EXERCISE DETAILS:
Exactly reproduce the lines from the one holding "Image resolution: width=600" through the end of the records, including both boundary lines but no pictures.

DATA FOR THIS TASK:

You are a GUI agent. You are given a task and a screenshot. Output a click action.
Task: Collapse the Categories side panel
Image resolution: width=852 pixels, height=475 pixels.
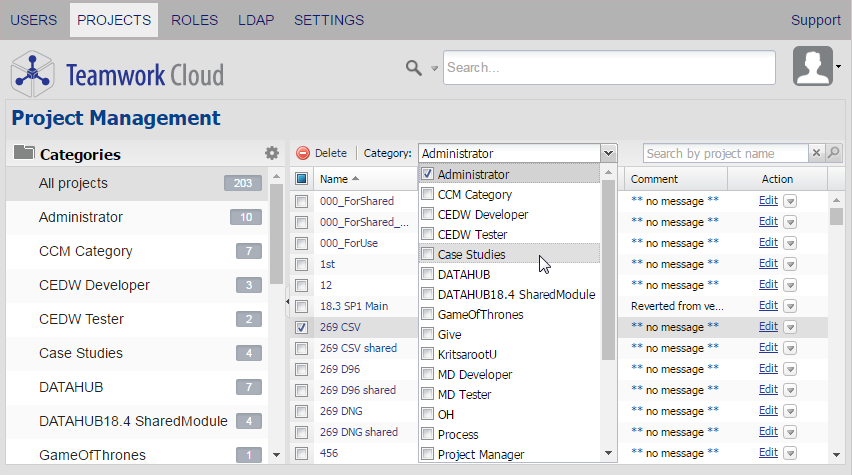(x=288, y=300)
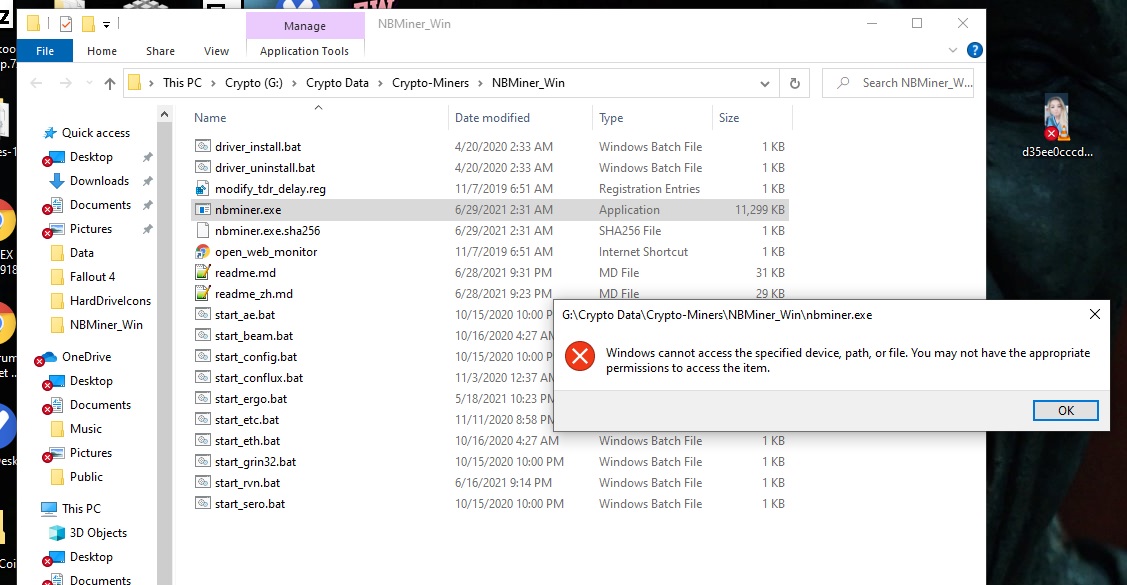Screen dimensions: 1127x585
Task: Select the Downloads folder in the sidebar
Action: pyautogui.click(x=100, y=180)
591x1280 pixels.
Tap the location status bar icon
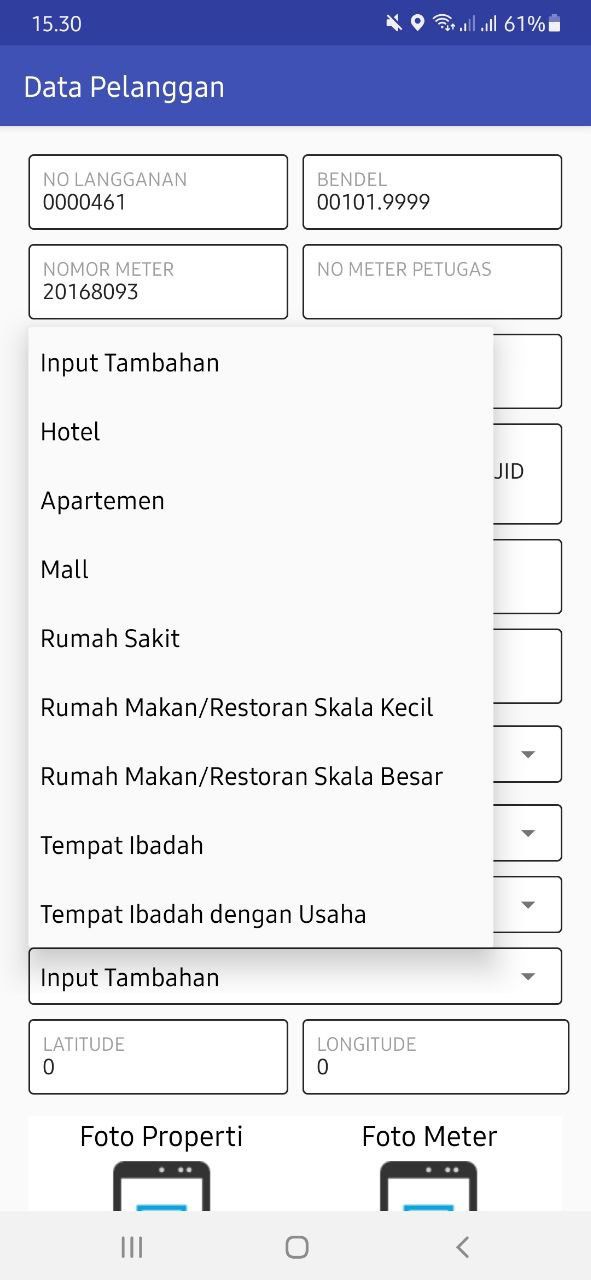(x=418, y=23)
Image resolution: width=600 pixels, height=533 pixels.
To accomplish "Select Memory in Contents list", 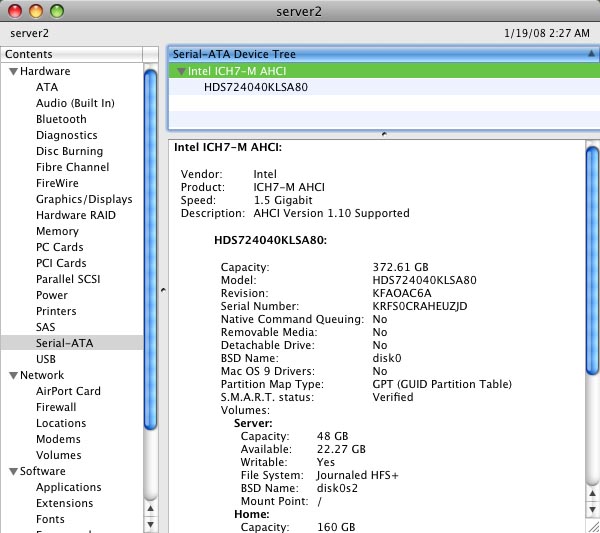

OUTPUT FOR THIS TASK:
Image resolution: width=600 pixels, height=533 pixels.
To accomplish "Select Memory in Contents list", 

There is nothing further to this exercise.